If you have a wandering spirit, you must have been to a lot of places and lived through so many breathtaking landscapes, but your journey is incomplete until the day you wake up in Chitkul, the last inhabited village in Kinnaur Valley of Himachal Pradesh. Chitkul lies some 100km before the Indo-Tibetan border, with Baspa driving the water supplies.

The Journey

It’s gonna be a bumpy ride, sit tight.

Chandigarh: Few Volvo buses run from Chandigarh ISBT to Reckong Peo. You need to get down at Kharcham Dam, some 120 km before Reckong Peo. There is one government & one private bus that runs from Kharcham Dam to Chitkul in a gap of 2 hours. The last bus is at 4 PM. Both the buses take around 3 hours to Chitkul with a stop at Sangla bus stand lasting for almost an hour.

 

Kharcham Dam

Delhi: If you are a budget traveller and are ready to sacrifice your comfort to save money, this option can work for you. There is a direct bus that runs from Kashmiri Gate to Peo at 8 PM. It will drop you at Kharcham Dam around 2 PM the next day. The bus costs around 850INR.

Shimla: You can break the journey by reaching Shimla a night before. Take a night’s rest and catch the same bus that runs from Delhi, at 6 AM from the Shimla- Mall road Bus Stand.

Taxi: If you are short on time & high on budget, book a taxi from Chandigarh to Chitkul. It will cost you a hefty 12000 INR for the round trip.

____

JOB 1: Summarize the passage on Chitkul in two sentences.
JOB 2:
Answer these questions from the passage on Chitkul, giving each answer on its own line.
(a) What time does the last bus from Kharcham Dam to Chitkul leave?
(b) About how much does the direct bus from Delhi to Peo cost?
(c) At what time does the bus leave from the Shimla bus stand on Mall road?
JOB 3: Write the next part of the passage on Chitkul, picking up after its final sentence.

INFORMATION SHOWN:
____

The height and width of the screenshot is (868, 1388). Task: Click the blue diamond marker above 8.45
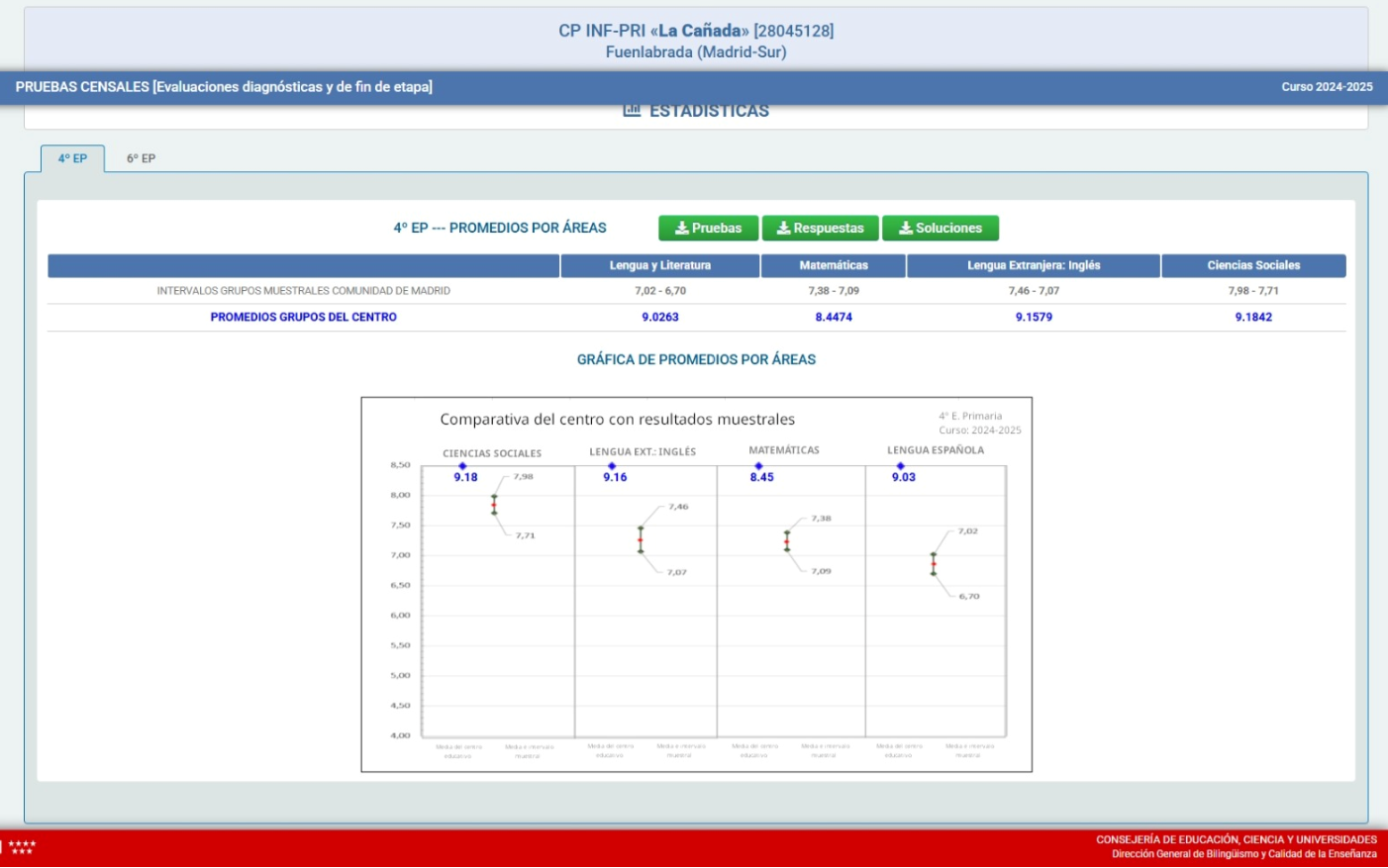[x=758, y=466]
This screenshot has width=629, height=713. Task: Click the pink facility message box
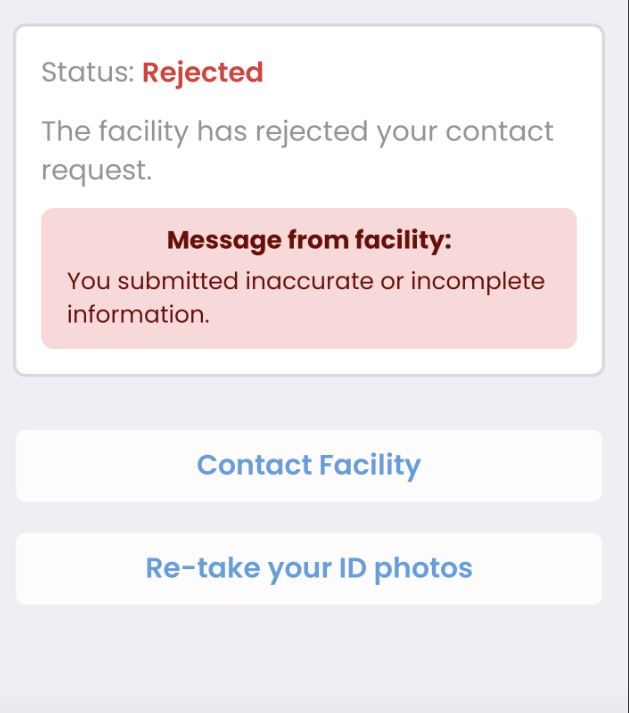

____

TASK RESULT 1: Chitkul is the last inhabited village in Kinnaur Valley of Himachal Pradesh, some 100 km before the Indo-Tibetan border. Travelers can reach it by bus from Chandigarh, Delhi, or Shimla, changing at Kharcham Dam for a bus to Chitkul, or by taxi from Chandigarh for 12000 INR round trip.

TASK RESULT 2:
(a) 4 PM
(b) Around 850 INR
(c) 6 AM

TASK RESULT 3:
Baspa River

About Chitkul

The village is not only famous for being India’s last inhabited village but also for the quality of potatoes grown on its soil, leading to a very high demand and price in the world vegetable market. This is the reason, you might not find them in their in-house dishes. Baspa river, which flows throughout the Sangla valley, originates in the inner Himalayas and acts as the only source of water supply to the village. Due to the extreme winters with avg. snowfall of 7-8 ft, Chitkul gets cut off from the outside world for the duration of November to March & the villagers move to lower parts of Sangla valley.

Mythologically, Chitkul acts as the last point of the famous Kinner Kailash Parikrama with the home of an only non-Buddhist deity to which homage must be paid in order to complete the pilgrimage by the Parikrama pilgrims.

It does not have those high towered mirrored hotels with modern-day facilities. Instead you’ll find few guest houses or home-stays with very basic facilities to sustain life and that too at higher prices. This means most travelers stay in Sangla and pay a day visit to Chitkul.

P.S: Look for Amar Homestay if you are on a limited budget

Look out for

Chitkul is the perfect place to soak in the serenity of the Himalayas without having to bear the chaotic overbearing of popular hill stations. Bring along your favorite book, drawing pencils or even your camera and sit beside the fast flowing Baspa river with the perfect view of those pointed peaks covered in snow.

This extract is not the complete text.